My house is set relatively far from the road and I'd like a large address display. I was looking to punch out the numbers [5 digits] down the center of an old surfboard, but not sure about what tools to use to get through the resin and then the foam; without shredding or splintering it. I have variable band, scroll, recip and jig saws; and a variable speed Dremel. I'd like for it to be as detailed as possible [hard edges]. I'm of course planning to illuminate it. Any suggestions, recommendations, ideas would be appreciated. Thanks in advance.


If it is a fiberglassed board, you might run into the "stringy" strands that will be difficult to cut. I think a dremel with a cutoff wheel should do the job but wear eye protection, long sleeves and a mask to keep the dust out. I think you want to reduce the tearout by cutting through your lines marked out on masking tape. Maybe reduce the stress points at segments by drilling small holes. If you cut out the fiberglass face, you could cut the foam core with a hot knife but that might be overkill. You might want to even glass over the cut out sections later if you want a permanent sign for outdoor use. Good luck.


Cowabunga, that came out nice.
I hope you put up an instructable on the process, at least throw it up in a photo instructable for others to see.

Thanks. And I took the opportunity to snap a few images in case I got the time to post it here.

It originally had the flickering candle lamps, but I put a black light in for halloween.
Had to take it down because I was painting the house and I was painting the board to match.

And I think what you meant to say was, "If it is a fiberglassed board, you might run into the "stringy" strands that will be difficult to cut.....out from the tips of your fingers and from under your nails."

haha, I probably meant mesothelioma...the itch that won't go away.

Perfect. Thanks.
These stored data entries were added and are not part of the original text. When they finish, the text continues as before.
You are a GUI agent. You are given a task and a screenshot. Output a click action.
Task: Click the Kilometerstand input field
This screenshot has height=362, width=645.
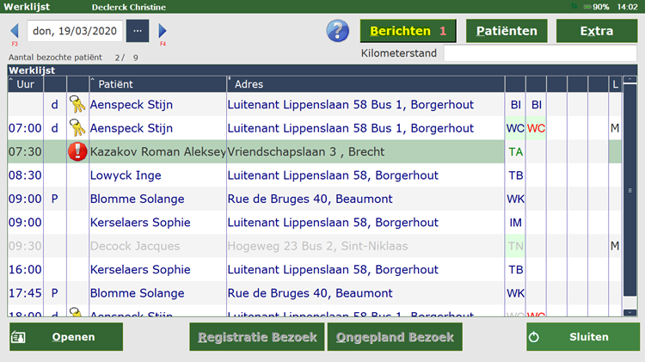coord(539,53)
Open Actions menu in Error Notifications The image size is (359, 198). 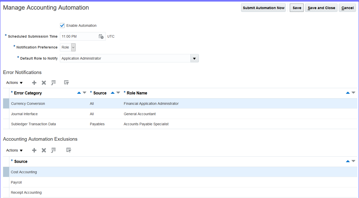pos(14,83)
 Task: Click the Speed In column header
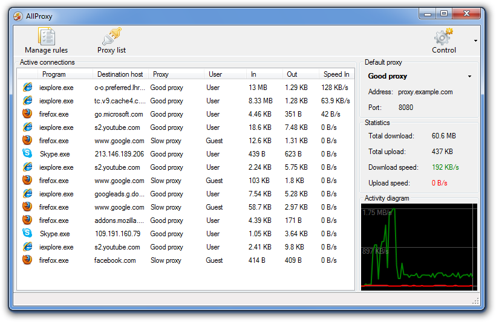(x=336, y=74)
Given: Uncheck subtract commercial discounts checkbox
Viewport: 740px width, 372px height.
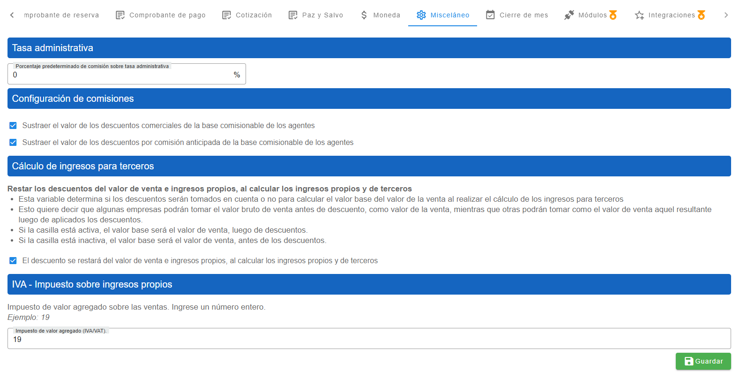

I needed the reassurance that the dremel could do the better job. Fortunately I happen to have some lexan scraps I can use to enclose it. And if I drill the stress relief holes, what type bit should I go for? I know when I get even the tiniest of dings in a board, they always spider-web like a windshield. It's not exactly flawless to begin with, but....
Awesome. Thanks again.

I think its same thought for working with thin wood veneers, put masking tape down to keep it from splintering at the surface. Draw your lines on that and pre-score with a utility knife. The tape also helps getting anything else scratched up when you cut. I guess it's easiest to use a small sharp metal bit to experiment with. Get the bit up to speed and pull back a lot to ensure the bit doesn't get snagged.

...Maybe a coping saw with fine teeth?